**PROVIDED DATA**
------------------------------------------------
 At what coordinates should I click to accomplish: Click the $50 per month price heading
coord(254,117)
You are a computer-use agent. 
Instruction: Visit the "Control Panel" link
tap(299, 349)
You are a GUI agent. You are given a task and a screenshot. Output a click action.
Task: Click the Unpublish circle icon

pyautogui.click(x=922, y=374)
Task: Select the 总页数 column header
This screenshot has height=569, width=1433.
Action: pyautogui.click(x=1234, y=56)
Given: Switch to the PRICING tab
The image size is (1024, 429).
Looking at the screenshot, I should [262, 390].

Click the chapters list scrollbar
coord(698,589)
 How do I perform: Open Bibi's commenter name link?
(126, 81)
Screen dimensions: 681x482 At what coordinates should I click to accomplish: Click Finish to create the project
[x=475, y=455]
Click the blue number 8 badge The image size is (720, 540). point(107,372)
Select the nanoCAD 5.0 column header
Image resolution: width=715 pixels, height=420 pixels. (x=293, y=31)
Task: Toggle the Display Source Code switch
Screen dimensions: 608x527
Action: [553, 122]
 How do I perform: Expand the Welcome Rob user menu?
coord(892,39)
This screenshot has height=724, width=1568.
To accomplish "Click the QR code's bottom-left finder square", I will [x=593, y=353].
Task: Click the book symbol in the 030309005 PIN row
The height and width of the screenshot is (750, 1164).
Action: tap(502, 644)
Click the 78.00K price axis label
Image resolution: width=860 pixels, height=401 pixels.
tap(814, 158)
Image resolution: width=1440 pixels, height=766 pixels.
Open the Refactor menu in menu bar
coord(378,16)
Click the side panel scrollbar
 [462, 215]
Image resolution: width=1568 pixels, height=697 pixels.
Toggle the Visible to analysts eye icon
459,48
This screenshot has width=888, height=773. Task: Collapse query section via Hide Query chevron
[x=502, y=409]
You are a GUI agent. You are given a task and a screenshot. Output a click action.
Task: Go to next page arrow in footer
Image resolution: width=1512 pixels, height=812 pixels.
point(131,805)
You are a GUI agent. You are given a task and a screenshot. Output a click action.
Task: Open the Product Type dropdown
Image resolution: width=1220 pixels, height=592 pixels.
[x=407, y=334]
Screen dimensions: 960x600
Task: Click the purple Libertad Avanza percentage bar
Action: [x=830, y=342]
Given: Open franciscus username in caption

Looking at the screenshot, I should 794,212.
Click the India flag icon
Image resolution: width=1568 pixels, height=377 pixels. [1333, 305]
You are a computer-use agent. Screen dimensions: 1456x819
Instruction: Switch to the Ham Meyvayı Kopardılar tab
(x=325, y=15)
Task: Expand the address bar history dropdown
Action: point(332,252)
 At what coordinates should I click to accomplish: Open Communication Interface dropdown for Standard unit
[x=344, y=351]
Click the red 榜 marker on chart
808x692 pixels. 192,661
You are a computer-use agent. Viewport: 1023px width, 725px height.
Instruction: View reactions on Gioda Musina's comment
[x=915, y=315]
------------------------------------------------
**TASK PROMPT**
Every record above belongs in the answer, reproduced exactly.

**RESULT**
 At what coordinates should I click to accomplish: Click the $50 per month price heading
coord(254,117)
You are a computer-use agent. 
Instruction: Visit the "Control Panel" link
tap(299, 349)
You are a GUI agent. You are given a task and a screenshot. Output a click action.
Task: Click the Unpublish circle icon

pyautogui.click(x=922, y=374)
Task: Select the 总页数 column header
This screenshot has height=569, width=1433.
Action: pyautogui.click(x=1234, y=56)
Given: Switch to the PRICING tab
The image size is (1024, 429).
Looking at the screenshot, I should [262, 390].

Click the chapters list scrollbar
coord(698,589)
 How do I perform: Open Bibi's commenter name link?
(126, 81)
Screen dimensions: 681x482 At what coordinates should I click to accomplish: Click Finish to create the project
[x=475, y=455]
Click the blue number 8 badge The image size is (720, 540). point(107,372)
Select the nanoCAD 5.0 column header
Image resolution: width=715 pixels, height=420 pixels. (x=293, y=31)
Task: Toggle the Display Source Code switch
Screen dimensions: 608x527
Action: [553, 122]
 How do I perform: Expand the Welcome Rob user menu?
coord(892,39)
This screenshot has height=724, width=1568.
To accomplish "Click the QR code's bottom-left finder square", I will [x=593, y=353].
Task: Click the book symbol in the 030309005 PIN row
The height and width of the screenshot is (750, 1164).
Action: tap(502, 644)
Click the 78.00K price axis label
Image resolution: width=860 pixels, height=401 pixels.
tap(814, 158)
Image resolution: width=1440 pixels, height=766 pixels.
Open the Refactor menu in menu bar
coord(378,16)
Click the side panel scrollbar
 [462, 215]
Image resolution: width=1568 pixels, height=697 pixels.
Toggle the Visible to analysts eye icon
459,48
This screenshot has width=888, height=773. Task: Collapse query section via Hide Query chevron
[x=502, y=409]
You are a GUI agent. You are given a task and a screenshot. Output a click action.
Task: Go to next page arrow in footer
Image resolution: width=1512 pixels, height=812 pixels.
point(131,805)
You are a GUI agent. You are given a task and a screenshot. Output a click action.
Task: Open the Product Type dropdown
Image resolution: width=1220 pixels, height=592 pixels.
[x=407, y=334]
Screen dimensions: 960x600
Task: Click the purple Libertad Avanza percentage bar
Action: [x=830, y=342]
Given: Open franciscus username in caption

Looking at the screenshot, I should 794,212.
Click the India flag icon
Image resolution: width=1568 pixels, height=377 pixels. [1333, 305]
You are a computer-use agent. Screen dimensions: 1456x819
Instruction: Switch to the Ham Meyvayı Kopardılar tab
(x=325, y=15)
Task: Expand the address bar history dropdown
Action: point(332,252)
 At what coordinates should I click to accomplish: Open Communication Interface dropdown for Standard unit
[x=344, y=351]
Click the red 榜 marker on chart
808x692 pixels. 192,661
You are a computer-use agent. Viewport: 1023px width, 725px height.
Instruction: View reactions on Gioda Musina's comment
[x=915, y=315]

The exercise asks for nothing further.